**WHAT THE TASK ASKS**
No pictures, please. Copy exactly the lines from the one with "The height and" through the final line below.

[Saved data entries]

====

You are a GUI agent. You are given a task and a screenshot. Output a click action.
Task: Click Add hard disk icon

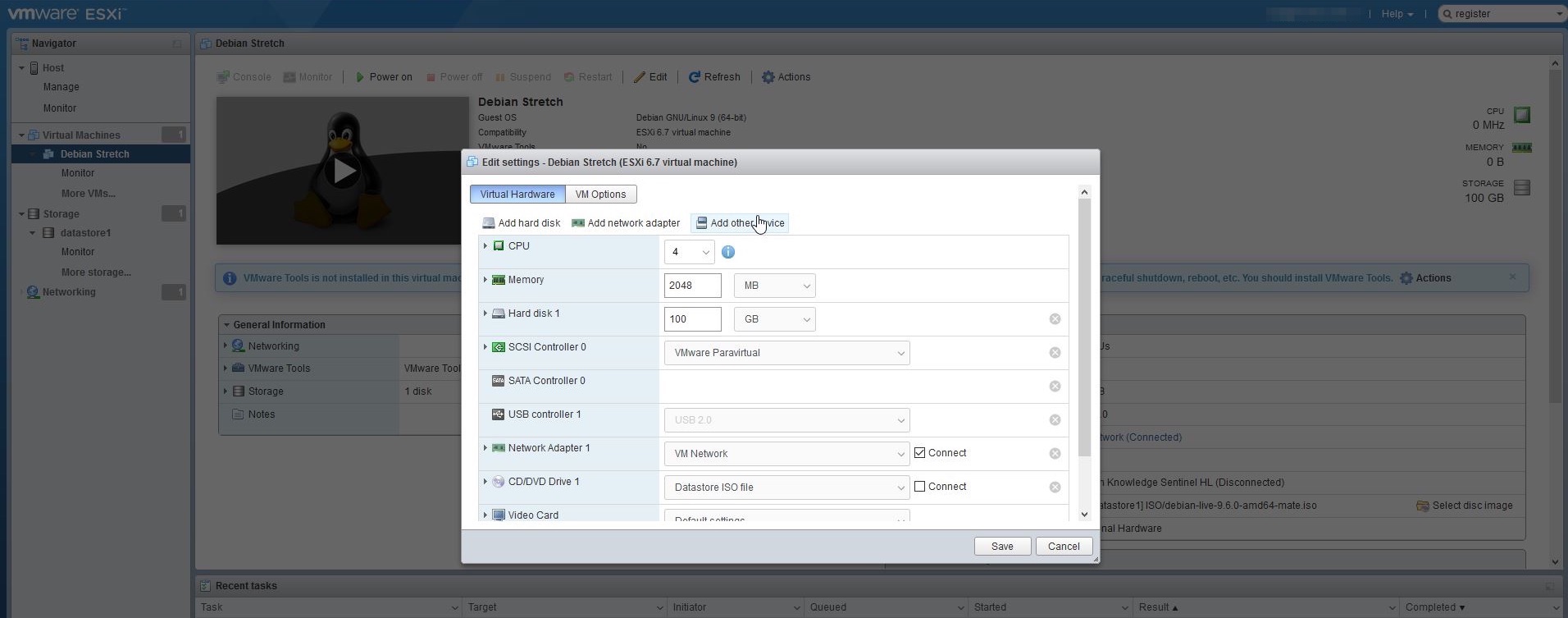489,223
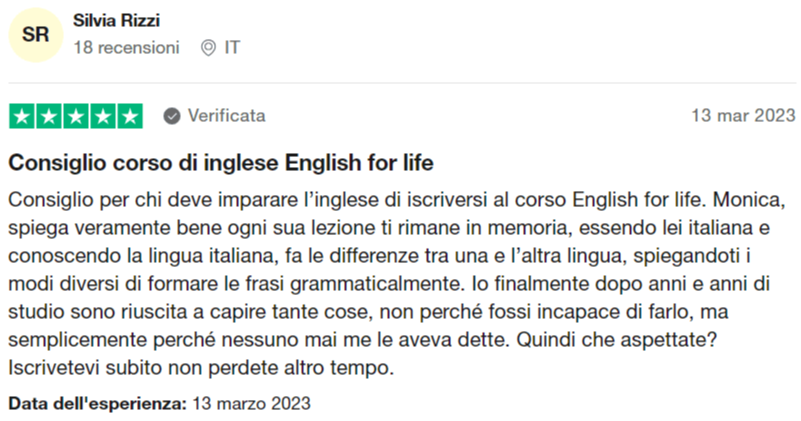Image resolution: width=801 pixels, height=421 pixels.
Task: Click the third green rating star
Action: click(76, 116)
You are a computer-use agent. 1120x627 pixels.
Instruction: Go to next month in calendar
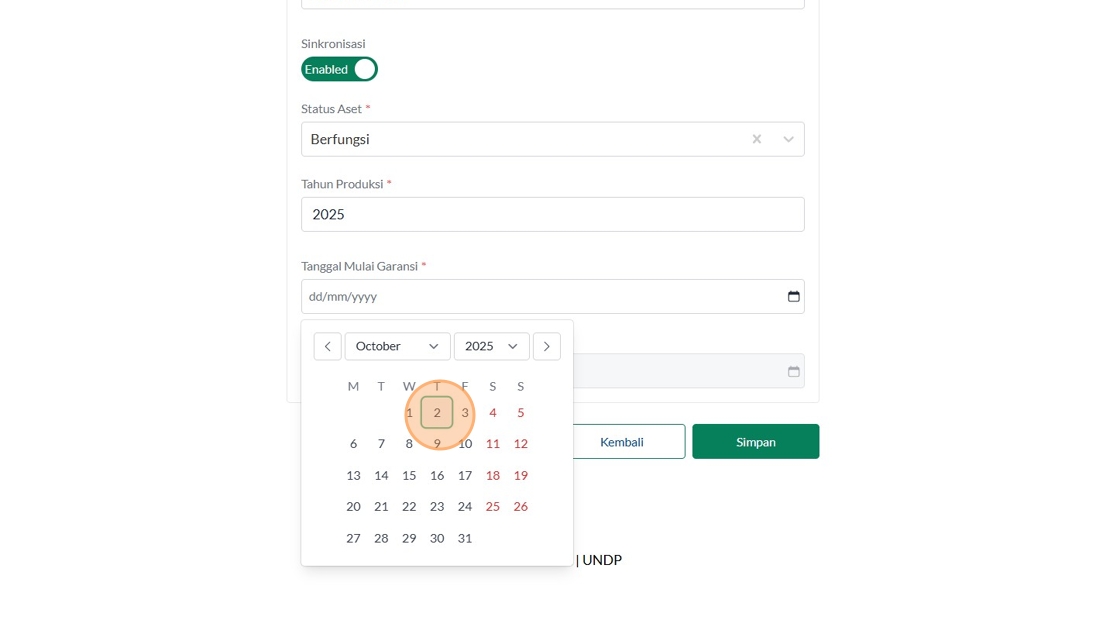pyautogui.click(x=546, y=346)
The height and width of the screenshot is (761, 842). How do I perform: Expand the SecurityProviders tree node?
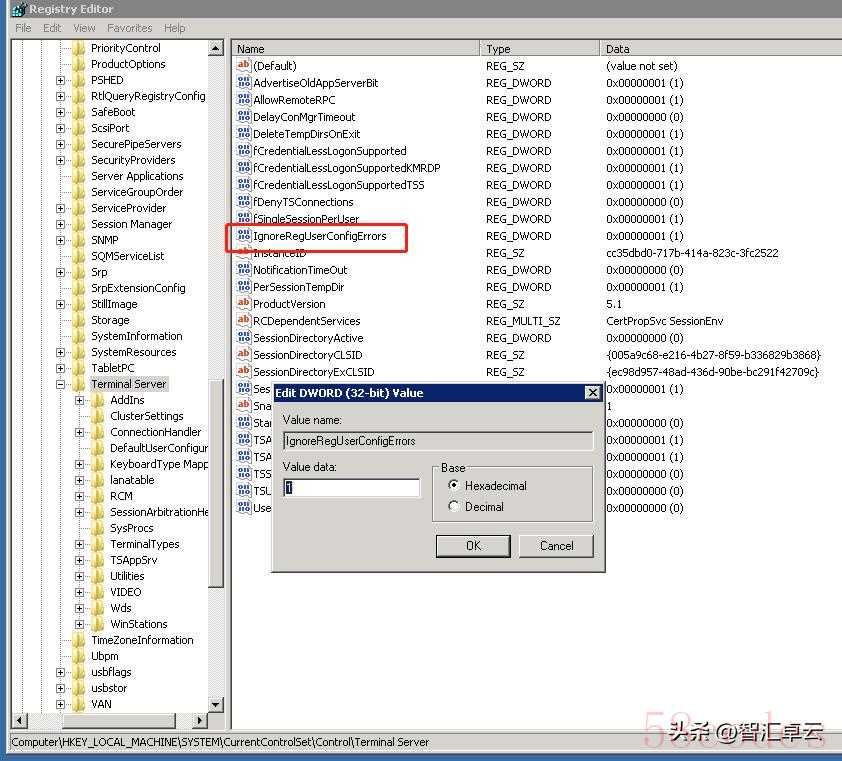[x=61, y=160]
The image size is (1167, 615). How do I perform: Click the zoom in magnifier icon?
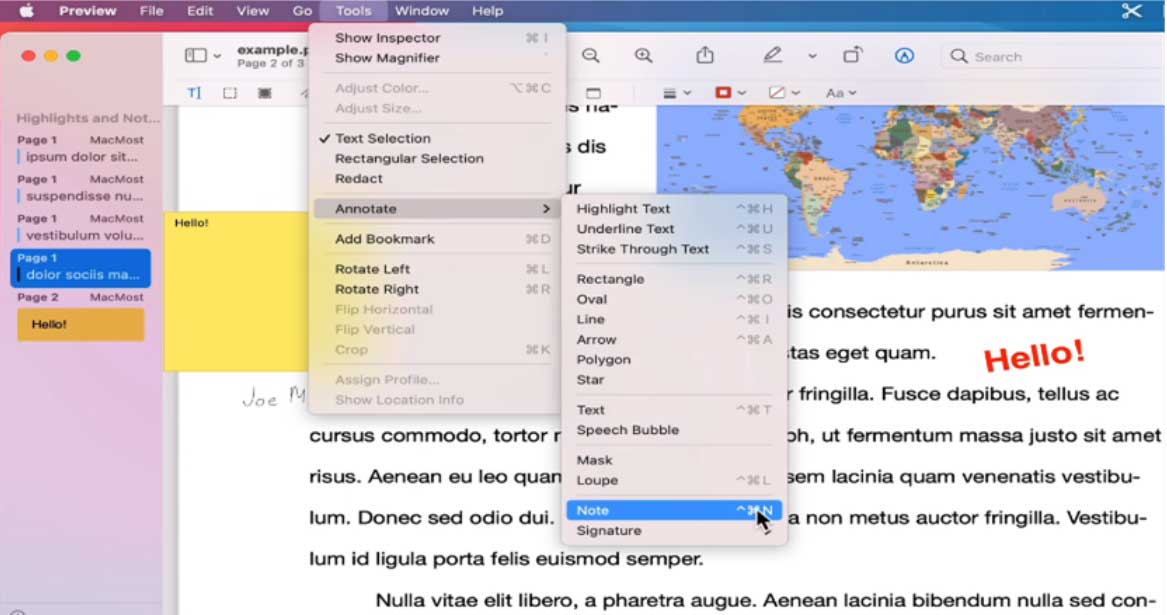(x=643, y=56)
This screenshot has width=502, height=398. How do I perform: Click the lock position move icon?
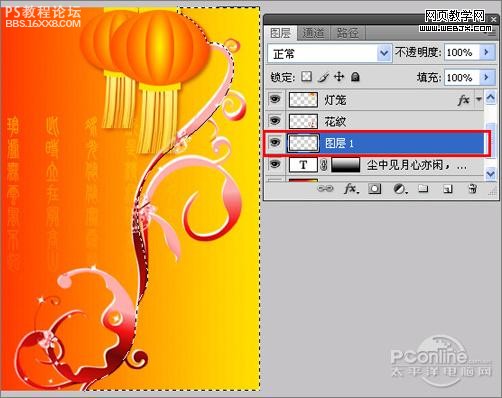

====

**RESPONSE BOX**
The height and width of the screenshot is (761, 842). How do I perform: Expand the SecurityProviders tree node?
[x=61, y=160]
The image size is (1167, 615). How do I perform: Click the zoom in magnifier icon?
(x=643, y=56)
This screenshot has width=502, height=398. How do I perform: Click the lock position move icon?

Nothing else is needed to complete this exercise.